- **WHAT YOU NEED TO DO**
Look for "agent" in the records and copy every line that has it.

[Saved entries]
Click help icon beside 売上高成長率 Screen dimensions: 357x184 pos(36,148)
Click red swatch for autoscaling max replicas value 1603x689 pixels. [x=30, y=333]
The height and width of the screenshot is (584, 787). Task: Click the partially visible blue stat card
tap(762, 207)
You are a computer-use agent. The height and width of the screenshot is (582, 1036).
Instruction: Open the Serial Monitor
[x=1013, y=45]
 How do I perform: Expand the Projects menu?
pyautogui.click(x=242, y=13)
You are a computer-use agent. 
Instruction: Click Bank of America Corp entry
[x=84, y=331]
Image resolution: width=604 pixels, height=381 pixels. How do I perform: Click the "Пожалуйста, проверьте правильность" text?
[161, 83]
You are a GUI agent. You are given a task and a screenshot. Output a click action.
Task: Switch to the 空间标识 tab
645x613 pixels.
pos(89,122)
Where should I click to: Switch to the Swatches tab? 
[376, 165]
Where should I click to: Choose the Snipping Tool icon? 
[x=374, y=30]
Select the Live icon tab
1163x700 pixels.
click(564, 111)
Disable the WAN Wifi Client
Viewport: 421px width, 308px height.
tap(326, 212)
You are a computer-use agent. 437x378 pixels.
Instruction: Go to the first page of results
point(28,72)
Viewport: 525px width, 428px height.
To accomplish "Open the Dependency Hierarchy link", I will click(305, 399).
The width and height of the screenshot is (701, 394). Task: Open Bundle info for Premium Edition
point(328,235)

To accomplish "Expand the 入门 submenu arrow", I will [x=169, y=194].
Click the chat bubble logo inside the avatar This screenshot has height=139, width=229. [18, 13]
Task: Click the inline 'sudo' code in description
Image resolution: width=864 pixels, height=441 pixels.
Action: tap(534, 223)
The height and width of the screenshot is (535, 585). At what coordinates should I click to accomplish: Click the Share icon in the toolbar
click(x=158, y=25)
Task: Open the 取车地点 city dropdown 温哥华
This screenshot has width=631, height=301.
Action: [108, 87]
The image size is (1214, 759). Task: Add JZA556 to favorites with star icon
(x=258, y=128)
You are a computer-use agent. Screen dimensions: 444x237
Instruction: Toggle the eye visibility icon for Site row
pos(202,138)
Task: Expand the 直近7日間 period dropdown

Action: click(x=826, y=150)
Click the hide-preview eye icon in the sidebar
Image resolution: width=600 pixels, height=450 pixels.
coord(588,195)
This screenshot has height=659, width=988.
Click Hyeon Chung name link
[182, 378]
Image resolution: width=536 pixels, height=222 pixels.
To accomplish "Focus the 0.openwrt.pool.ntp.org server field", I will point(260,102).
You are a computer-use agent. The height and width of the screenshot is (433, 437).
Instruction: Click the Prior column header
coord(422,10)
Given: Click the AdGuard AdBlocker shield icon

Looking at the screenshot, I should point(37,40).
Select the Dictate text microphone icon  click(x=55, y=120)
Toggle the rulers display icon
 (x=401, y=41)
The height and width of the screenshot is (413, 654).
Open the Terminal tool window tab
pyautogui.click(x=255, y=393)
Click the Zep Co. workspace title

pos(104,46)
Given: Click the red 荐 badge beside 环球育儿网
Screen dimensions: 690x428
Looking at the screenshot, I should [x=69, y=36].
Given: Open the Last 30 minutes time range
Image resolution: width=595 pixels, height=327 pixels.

- **TASK OUTPUT**
You are a computer-use agent. The height and width of the screenshot is (582, 1036).
You are a computer-use agent. 
You are a GUI agent. You are given a task and a screenshot. Output a click action.
You are a computer-use agent. 437x378 pixels.
You are a computer-use agent. Screen dimensions: 444x237
You are a computer-use agent. The height and width of the screenshot is (433, 437).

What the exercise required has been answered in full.